Кончила Фленушка, и Манефа, перекрестясь, подписала письмо, а потом сказала:
– К Полуехту Семенычу пиши.
Полуехту Семенычу было писано, чтоб закупил он кирпичи да изразцов для печей, а если нет готового кирпича, заказал бы скорей на заводе, а купчую бы крепость на все дома и на все дворовые места писал на ее одно Манефино имя, а совершать купчие она приедет в город сама после Казанской на возвратном пути из Шарпана.
– Так-то будет вернее, да и мне спокойней, – молвила Манефа, подписав письмо. – Помру, все тебе достанется, если на мое имя купчие совершим…

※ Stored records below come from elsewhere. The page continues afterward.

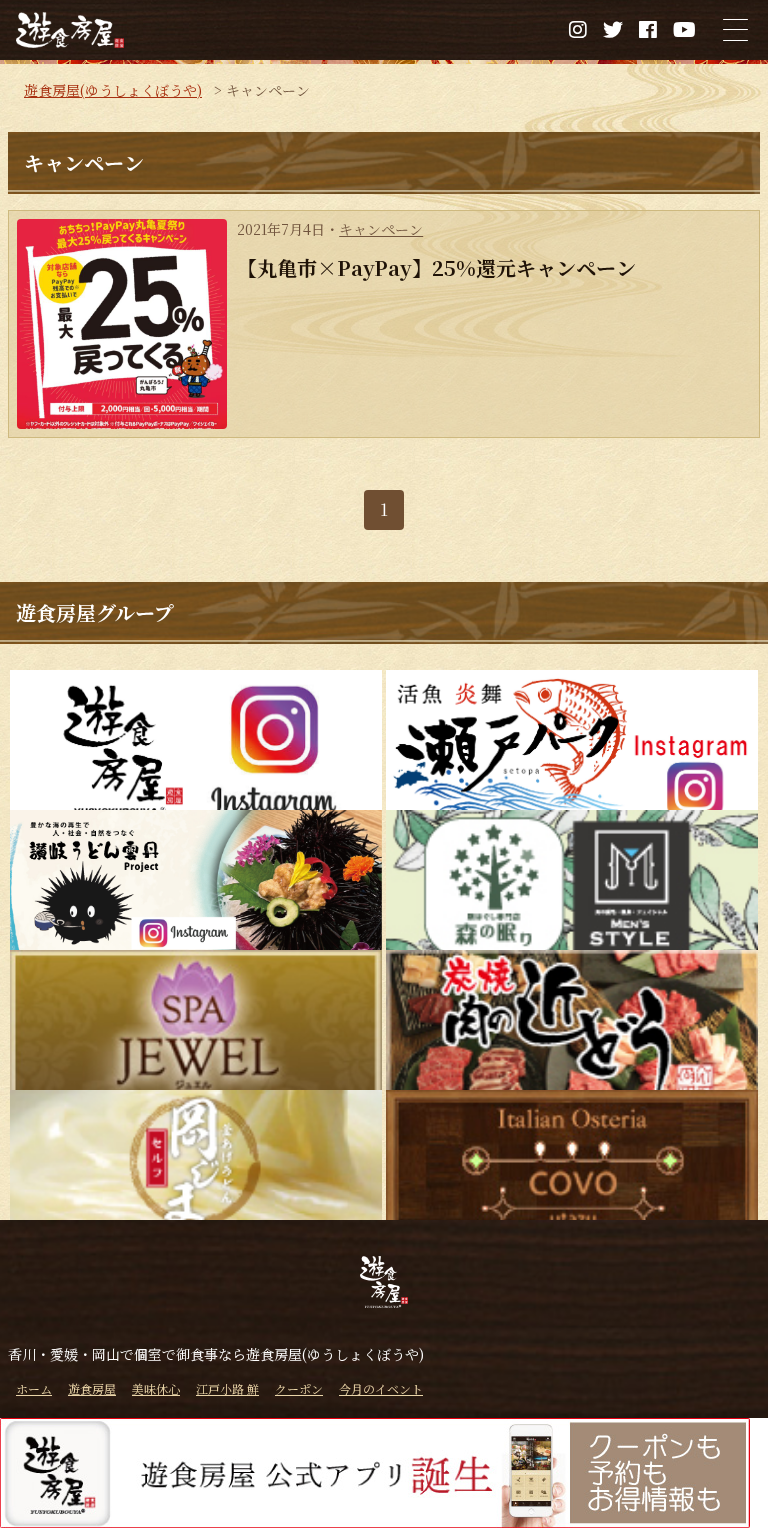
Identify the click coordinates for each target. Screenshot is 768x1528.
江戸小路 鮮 (227, 1388)
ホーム (34, 1388)
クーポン (299, 1388)
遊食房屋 (92, 1388)
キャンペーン (381, 229)
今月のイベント (381, 1388)
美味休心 (156, 1388)
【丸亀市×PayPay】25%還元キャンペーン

Ничего не ответила Фленушка.
– Опять я к тебе с прежними советами, с теми же просьбами, – начала Манефа, садясь возле Фленушки. – Послушайся ты меня, Христа ради, прими святое иночество. Успокоилась бы я на последних днях моих, тотчас бы благословила тебя на игуменство, и все бы тогда было твое… Вспомнить не могу, как ты после меня в белицах останешься – обидят тебя, в нуждах, в недостатках станешь век доживать беззащитною… Послушайся меня, Фленушка, ради самого Создателя, послушайся…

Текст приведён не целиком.